TERRA.WIRE
"Marshal law on civil rights" in New Orleans: Jesse Jackson
NEW ORLEANS (AFP) Oct 04, 2005
US civil rights leader Jesse Jackson showed up unannounced in a hurricane-ravaged New Orleans neighborhood on Tuesday and condemned the latest developments in the US response to the storm as "marshal law on civil rights."

Jackson called it "corrupt" that storm survivors were left jobless and about half the city staff was being laid off in the aftermath of hurricanes Katrina and Rita, while contracts to rebuild the region go primarily to out-of-state corporations.

"There is no job being done right now by Halliburton and Bechtel that can't be done by people who live here," Jackson said, making reference to a pair of major corporations, one with ties to US Vice President Dick Cheney.
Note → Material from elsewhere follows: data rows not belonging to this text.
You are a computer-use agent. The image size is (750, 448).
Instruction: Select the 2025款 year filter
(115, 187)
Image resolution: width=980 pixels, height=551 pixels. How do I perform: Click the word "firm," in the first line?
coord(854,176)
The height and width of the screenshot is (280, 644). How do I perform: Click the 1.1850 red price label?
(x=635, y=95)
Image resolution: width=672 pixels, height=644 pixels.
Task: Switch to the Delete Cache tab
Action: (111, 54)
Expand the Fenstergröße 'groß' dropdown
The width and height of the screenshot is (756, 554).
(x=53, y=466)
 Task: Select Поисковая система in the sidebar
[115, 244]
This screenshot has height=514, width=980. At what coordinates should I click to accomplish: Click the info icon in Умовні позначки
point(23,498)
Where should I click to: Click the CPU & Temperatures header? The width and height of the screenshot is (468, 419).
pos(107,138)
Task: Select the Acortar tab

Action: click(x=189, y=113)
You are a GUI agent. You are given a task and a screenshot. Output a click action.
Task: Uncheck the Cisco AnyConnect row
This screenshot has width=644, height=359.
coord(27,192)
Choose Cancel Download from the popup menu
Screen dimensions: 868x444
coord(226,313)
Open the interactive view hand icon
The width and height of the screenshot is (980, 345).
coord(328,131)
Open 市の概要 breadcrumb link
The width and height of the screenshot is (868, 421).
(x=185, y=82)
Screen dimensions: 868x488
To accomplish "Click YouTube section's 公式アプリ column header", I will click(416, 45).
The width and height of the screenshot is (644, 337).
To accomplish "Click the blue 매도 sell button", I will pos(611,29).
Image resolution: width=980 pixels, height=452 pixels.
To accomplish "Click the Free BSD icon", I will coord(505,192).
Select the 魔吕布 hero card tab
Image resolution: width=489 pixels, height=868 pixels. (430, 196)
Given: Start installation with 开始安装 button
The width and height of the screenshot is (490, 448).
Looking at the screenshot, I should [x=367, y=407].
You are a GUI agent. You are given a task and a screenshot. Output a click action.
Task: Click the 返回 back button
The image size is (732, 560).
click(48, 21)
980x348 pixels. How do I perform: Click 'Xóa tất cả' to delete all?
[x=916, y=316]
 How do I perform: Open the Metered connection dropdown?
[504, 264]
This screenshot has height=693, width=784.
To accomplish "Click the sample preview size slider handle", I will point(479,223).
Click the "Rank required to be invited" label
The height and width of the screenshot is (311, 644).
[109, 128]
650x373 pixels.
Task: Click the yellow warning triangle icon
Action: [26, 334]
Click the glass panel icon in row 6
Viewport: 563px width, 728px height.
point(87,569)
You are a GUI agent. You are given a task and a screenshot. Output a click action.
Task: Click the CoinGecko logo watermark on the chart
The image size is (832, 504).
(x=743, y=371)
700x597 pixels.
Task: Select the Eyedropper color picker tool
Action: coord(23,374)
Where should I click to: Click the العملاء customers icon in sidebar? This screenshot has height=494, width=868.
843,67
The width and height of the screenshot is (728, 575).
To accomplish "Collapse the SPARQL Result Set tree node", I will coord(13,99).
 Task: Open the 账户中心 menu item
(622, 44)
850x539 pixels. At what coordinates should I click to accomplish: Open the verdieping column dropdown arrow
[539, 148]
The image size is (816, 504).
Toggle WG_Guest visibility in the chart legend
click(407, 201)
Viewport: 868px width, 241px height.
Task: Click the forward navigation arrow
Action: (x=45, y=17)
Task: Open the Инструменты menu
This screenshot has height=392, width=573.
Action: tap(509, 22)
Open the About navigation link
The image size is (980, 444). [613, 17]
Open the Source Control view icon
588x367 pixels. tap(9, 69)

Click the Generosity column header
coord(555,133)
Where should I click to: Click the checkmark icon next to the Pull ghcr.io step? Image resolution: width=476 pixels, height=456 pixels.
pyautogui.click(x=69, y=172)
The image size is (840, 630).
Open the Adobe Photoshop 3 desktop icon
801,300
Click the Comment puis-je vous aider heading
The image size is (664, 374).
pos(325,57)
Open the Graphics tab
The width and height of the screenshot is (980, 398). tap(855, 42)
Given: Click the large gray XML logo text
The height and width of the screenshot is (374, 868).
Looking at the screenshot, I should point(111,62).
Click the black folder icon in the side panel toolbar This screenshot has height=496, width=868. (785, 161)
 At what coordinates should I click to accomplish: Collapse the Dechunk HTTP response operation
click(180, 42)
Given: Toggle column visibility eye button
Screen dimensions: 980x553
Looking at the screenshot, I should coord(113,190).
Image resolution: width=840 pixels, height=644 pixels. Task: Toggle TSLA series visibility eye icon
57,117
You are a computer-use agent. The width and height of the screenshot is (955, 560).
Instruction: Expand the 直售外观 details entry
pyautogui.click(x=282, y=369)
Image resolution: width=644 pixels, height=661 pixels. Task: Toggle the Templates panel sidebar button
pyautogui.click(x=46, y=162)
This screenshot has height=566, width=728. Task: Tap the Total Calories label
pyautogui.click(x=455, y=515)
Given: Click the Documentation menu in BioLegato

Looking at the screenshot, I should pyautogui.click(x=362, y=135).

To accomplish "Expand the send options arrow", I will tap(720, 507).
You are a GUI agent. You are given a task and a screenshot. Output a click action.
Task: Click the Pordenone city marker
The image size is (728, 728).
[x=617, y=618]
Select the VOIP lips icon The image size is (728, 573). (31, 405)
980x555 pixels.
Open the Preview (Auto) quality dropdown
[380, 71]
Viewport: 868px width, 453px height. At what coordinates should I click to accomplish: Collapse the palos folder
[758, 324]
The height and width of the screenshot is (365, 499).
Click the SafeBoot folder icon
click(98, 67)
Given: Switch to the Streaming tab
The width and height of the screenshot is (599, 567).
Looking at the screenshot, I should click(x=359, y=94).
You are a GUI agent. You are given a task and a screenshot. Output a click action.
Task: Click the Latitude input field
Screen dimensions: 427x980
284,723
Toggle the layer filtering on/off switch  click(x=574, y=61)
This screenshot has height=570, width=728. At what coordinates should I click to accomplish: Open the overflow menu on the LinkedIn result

Responding to the crisis by suspending minimum wage laws, environmental regulations, and race considerations in employment and subcontracting is tantamount to declaring "marshal law on civil rights," Jackson said on a roadside in the hard-hit Ninth Ward.

Jackson condemned a decision announced earlier in the day by New Orleans Mayor Ray Nagin to lay off about half of the city's employees because there wasn't money to continue paying them.

Storm-savaged cities in the region have had their tax bases stripped away, and federal rules bar federal funds from being used for routine worker wages. The state governor has asked President George Bush to suspend that rule in Louisiana.

"If the mayor says he doesn't have the money, then where is the money?" Jackson asked. "Maintaining the local workforce should be a priority."

"All displaced citizens should have a right to return home to jobs, job contracts, and training."

Jackson said he was delivering to FEMA, the Red Cross and local officials copies of a petition bearing the signatures of 100 storm "exiles" in Chicago asking for help returning to return to New Orleans.

Preventing people from returning to New Orleans threatens to alter the demographics of the city, which was predominately African-American before Katrina struck August 29, Jackson said.

Not rebuilding the poor, predominately African-American Lower Ninth Ward neighborhood that was nearly obliterated in the storms would amount to "racial profiling," Jackson said.

"It is more than just a black culture," Jackson said. "Everywhere that was hit by the hurricane, whether they are white or black or brown, those who have been displaced have a right to return home."

A levee protecting the neighborhood from nearby Lake Pontchartrain broke in two places, and a colossal barge rode in with the water and crushed homes. The neighborhood flooded anew during Hurricane Rita.

Engineers from the Army Corps of Engineers hoped to have the last of the flood water pumped from the neighborhood by Wednesday.

Jackson, a well-known public figure, has visited the hurricane zone repeatedly and has been a fierce critic of the government's response to the disaster since it began on August 29.

Jackson raised the sensitive issue of race, simmering below the surface in New Orleans, even before the hurricane tragedy, pointing out that many of those trapped in the city by the storm were poor and black.